## Brief A
Reproduce the stretch of the Zig tagged-union post from "- when would" through "just automatically set?".
## Brief B
In the Zig tagged-union post, list every comment line in the first code snippet, in order.

I’m working through ziglings and stumbled on this example:
const TripItem = union(enum) {
place: *const Place,
path: *const Path,
// This is a little helper function to print the two different
// types of item correctly.
fn printMe(self: TripItem) void {
switch (self) {
// Oops! The hermit forgot how to capture the union values
// in a switch statement. Please capture both values as
// 'p' so the print statements work!
.place => |p| print("{s}", .{p.name}),
.path => |p| print("--{}->", .{p.dist}),
}
}
};
This code works, but I’m confused by two things.
- when would you ever NOT declare a union(enum)…seems like you would always want to declare this for the convenience that you may need it later…what use case is there for not having that just automatically set?
- In previous examples of zinglings, excercises had me explicitly declare an enum type, and then assign that enum to the union, so in the above example, following previous conventions, the code would look like this:
const TripEnum = enum { place, path };
const TripItem = union(TripEnum) {
place: *const Place,
path: *const Path,
// This is a little helper function to print the two different
// types of item correctly.
fn printMe(self: TripItem) void {
switch (self) {
// Oops! The hermit forgot how to capture the union values
// in a switch statement. Please capture both values as
// 'p' so the print statements work!
.place => |p| print("{s}", .{p.name}),
.path => |p| print("--{}->", .{p.dist}),
}
}
};
Both snippets of code work in the example, the compiler is able to resolve the code and execute. In both examples I get the same results. So it seems like all you really need is just enum, and not a TripEnum which I was led to believe.

## Dataset rows

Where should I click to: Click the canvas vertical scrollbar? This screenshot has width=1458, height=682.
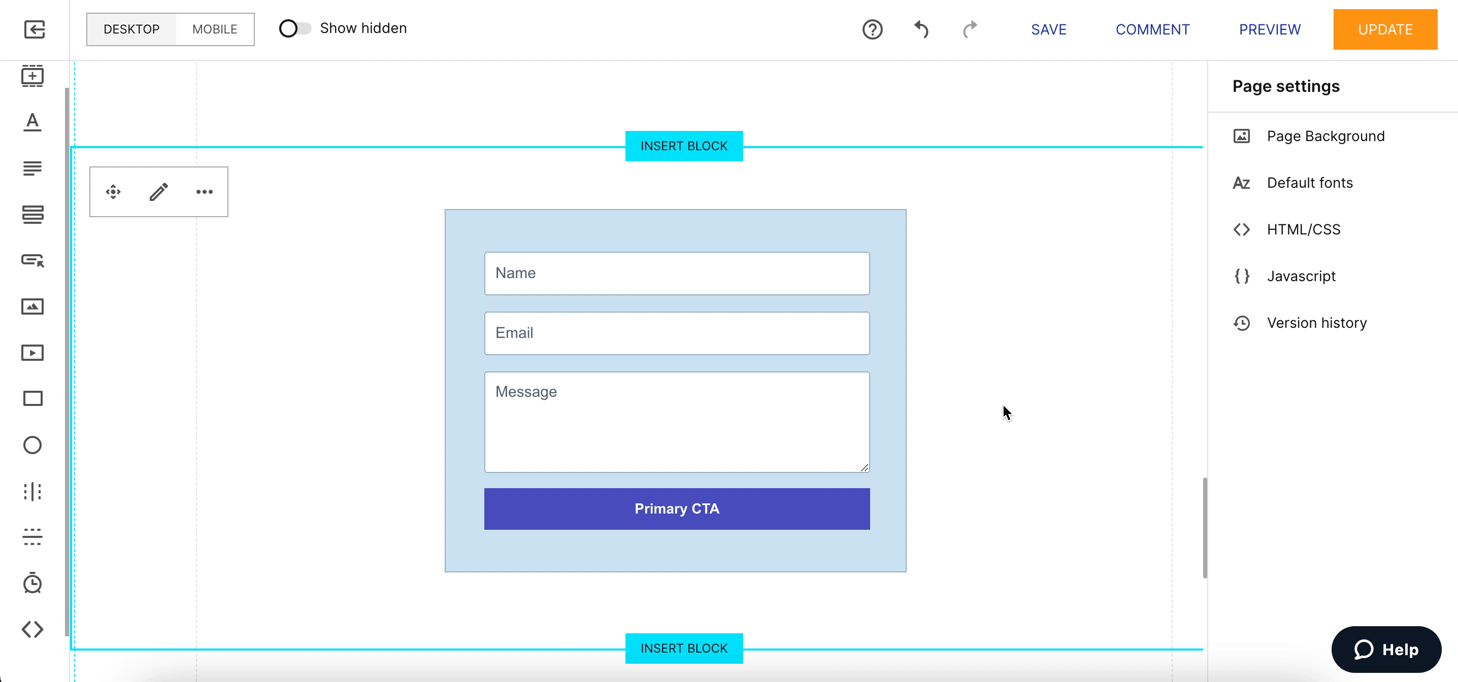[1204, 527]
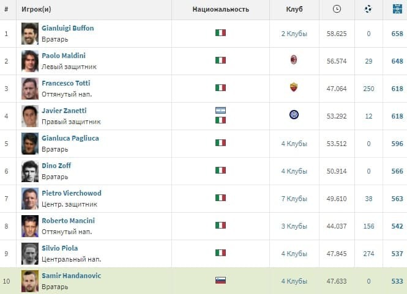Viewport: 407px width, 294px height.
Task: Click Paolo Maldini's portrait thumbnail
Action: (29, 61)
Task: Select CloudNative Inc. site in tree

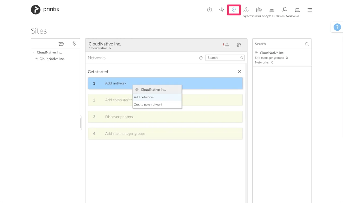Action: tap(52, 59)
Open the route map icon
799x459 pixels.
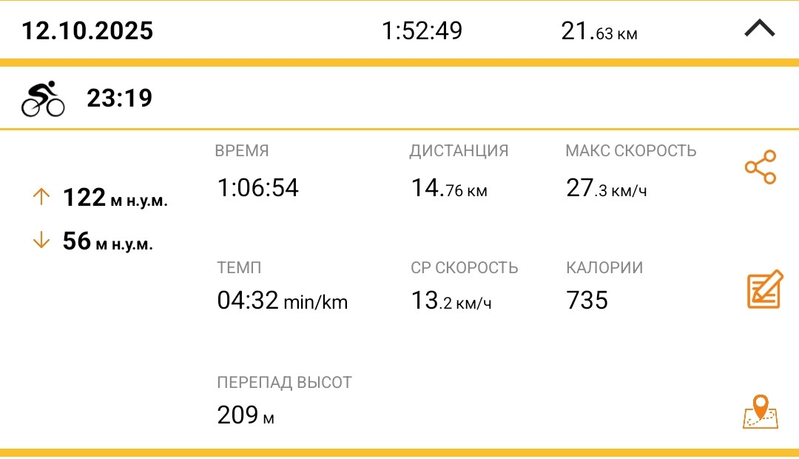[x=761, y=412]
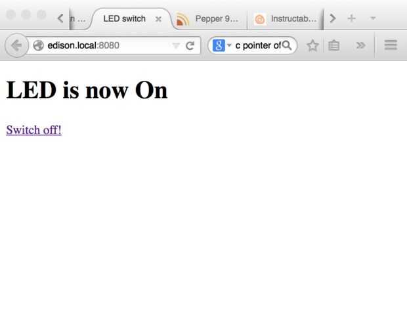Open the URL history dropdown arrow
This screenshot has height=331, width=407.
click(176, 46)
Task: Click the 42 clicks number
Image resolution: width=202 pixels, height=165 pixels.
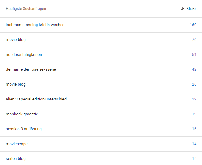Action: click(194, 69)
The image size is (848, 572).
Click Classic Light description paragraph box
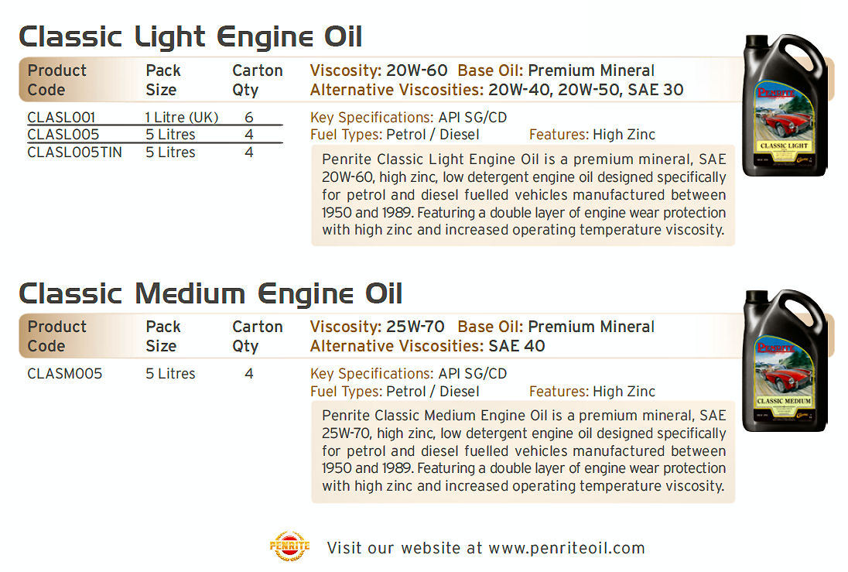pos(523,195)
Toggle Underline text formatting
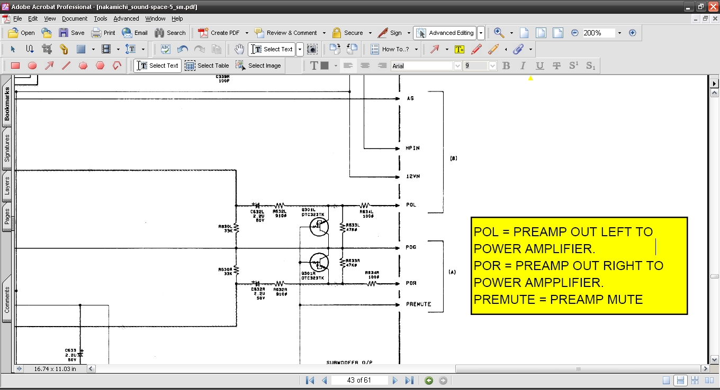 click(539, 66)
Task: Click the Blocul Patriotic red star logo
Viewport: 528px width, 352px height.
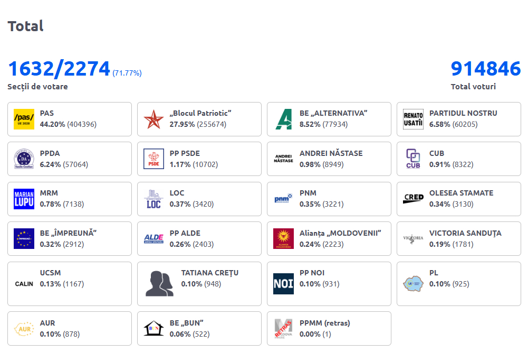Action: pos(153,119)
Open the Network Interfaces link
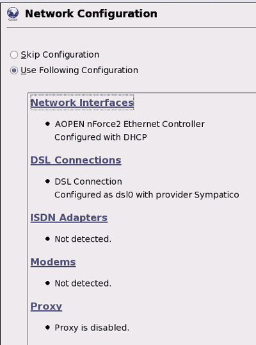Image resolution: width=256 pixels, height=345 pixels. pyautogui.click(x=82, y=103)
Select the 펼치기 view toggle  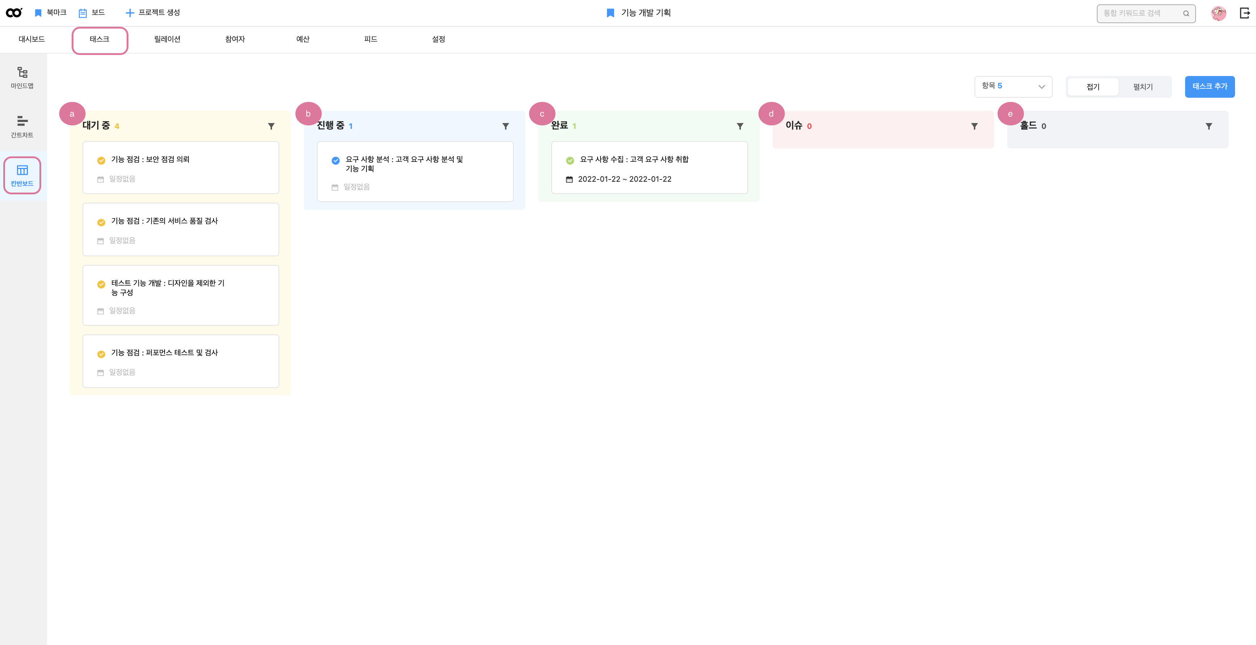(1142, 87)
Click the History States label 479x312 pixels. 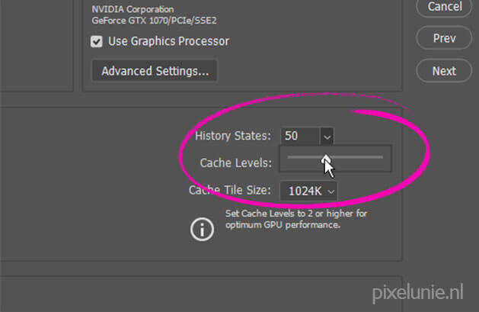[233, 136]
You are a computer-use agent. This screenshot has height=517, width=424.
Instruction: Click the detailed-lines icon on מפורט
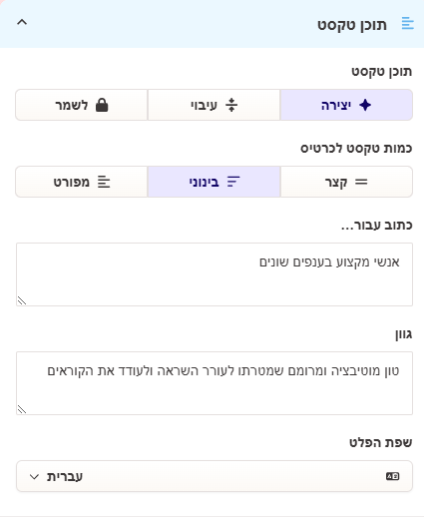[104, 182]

==

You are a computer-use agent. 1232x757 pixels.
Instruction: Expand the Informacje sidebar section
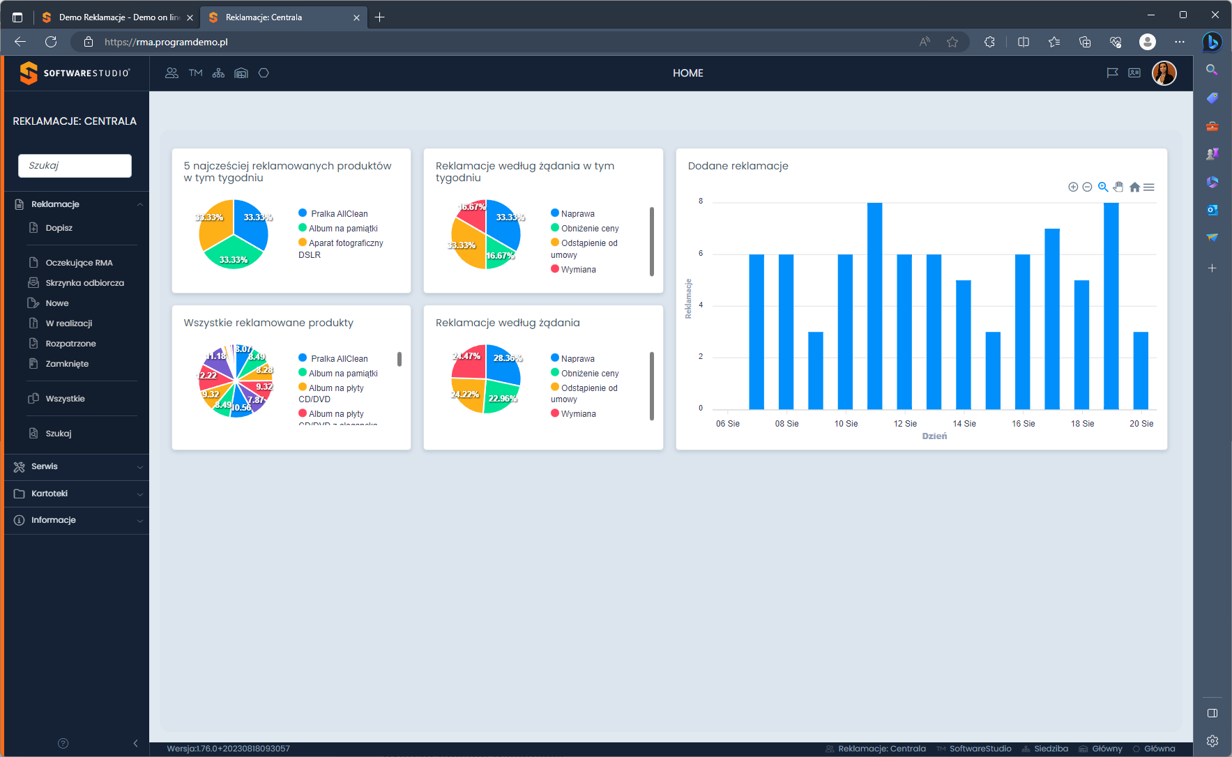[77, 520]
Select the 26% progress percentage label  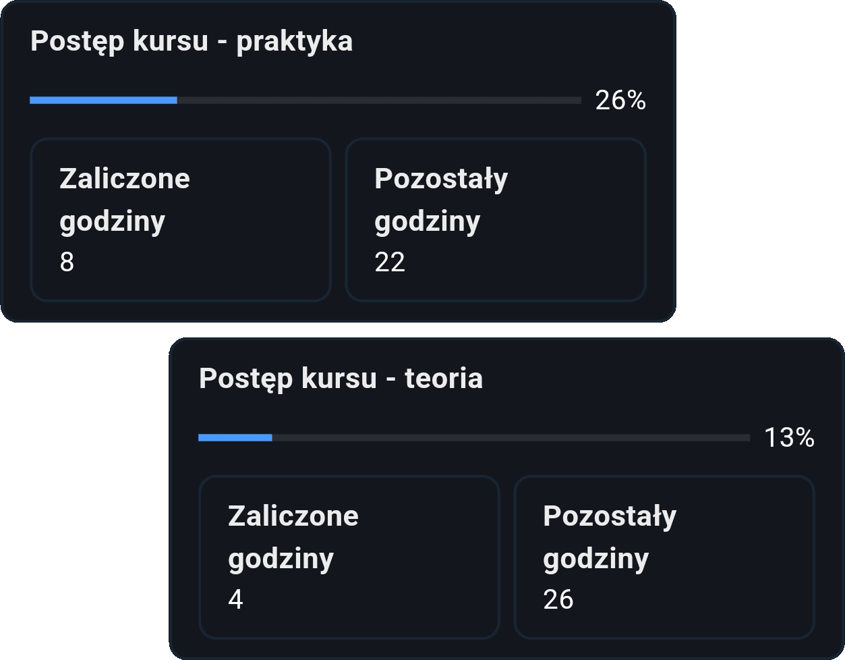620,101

## Final result A
- when would you ever NOT declare a union(enum)…seems like you would always want to declare this for the convenience that you may need it later…what use case is there for not having that just automatically set?

## Final result B
// This is a little helper function to print the two different
// types of item correctly.
// Oops! The hermit forgot how to capture the union values
// in a switch statement. Please capture both values as
// 'p' so the print statements work!